◆ Data extracted from a collection ◆
───

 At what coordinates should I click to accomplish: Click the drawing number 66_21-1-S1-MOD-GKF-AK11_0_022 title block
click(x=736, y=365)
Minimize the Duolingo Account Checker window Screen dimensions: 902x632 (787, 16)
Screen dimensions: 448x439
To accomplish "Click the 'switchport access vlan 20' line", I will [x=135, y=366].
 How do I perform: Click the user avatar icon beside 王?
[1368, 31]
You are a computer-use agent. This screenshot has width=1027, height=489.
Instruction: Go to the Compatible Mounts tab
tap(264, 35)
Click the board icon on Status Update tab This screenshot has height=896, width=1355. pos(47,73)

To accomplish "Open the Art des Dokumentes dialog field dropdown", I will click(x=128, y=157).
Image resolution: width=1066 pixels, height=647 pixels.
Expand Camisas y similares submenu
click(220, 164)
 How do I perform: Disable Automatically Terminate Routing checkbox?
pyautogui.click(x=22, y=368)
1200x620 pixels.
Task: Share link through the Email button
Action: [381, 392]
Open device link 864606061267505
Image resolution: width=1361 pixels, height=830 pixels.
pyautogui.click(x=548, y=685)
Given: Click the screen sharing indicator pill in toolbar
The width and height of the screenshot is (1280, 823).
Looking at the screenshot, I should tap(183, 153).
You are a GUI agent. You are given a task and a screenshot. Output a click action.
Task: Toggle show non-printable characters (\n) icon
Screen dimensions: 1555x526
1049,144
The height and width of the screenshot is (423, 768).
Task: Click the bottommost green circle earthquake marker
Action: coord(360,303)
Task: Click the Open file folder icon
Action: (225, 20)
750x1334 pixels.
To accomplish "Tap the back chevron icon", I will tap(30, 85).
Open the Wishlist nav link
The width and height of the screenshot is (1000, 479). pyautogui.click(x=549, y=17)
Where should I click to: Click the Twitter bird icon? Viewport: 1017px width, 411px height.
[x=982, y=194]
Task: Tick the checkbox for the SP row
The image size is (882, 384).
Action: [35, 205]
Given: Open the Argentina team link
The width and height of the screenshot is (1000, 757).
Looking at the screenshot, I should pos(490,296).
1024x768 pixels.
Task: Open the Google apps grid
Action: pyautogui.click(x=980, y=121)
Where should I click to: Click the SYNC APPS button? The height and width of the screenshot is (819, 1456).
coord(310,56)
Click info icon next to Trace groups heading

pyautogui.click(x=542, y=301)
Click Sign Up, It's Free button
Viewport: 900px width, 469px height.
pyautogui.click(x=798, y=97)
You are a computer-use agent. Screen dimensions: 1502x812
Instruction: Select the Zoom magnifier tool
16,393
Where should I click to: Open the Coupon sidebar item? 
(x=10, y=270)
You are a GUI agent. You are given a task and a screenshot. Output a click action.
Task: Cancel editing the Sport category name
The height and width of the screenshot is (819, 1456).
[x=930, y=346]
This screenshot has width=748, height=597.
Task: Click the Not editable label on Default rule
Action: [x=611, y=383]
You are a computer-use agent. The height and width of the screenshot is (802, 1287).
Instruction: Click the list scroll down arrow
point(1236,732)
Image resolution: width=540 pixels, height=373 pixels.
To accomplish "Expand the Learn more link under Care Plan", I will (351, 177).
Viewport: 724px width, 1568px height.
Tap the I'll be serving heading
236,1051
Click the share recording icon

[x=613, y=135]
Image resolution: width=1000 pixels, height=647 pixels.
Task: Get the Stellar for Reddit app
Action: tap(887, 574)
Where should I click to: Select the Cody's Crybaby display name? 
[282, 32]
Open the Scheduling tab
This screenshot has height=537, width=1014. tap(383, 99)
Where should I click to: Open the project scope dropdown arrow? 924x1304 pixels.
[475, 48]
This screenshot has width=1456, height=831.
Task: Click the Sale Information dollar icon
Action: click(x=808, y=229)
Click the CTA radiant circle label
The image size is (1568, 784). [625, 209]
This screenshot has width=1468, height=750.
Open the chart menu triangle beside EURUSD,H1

───

Exactly repeat the lines from the line that contains "Click the CTA radiant circle label" to the end of the entries, both included, and leave out all other lines.

Click the CTA radiant circle label
The image size is (1568, 784). [625, 209]
This screenshot has width=1468, height=750.
Open the chart menu triangle beside EURUSD,H1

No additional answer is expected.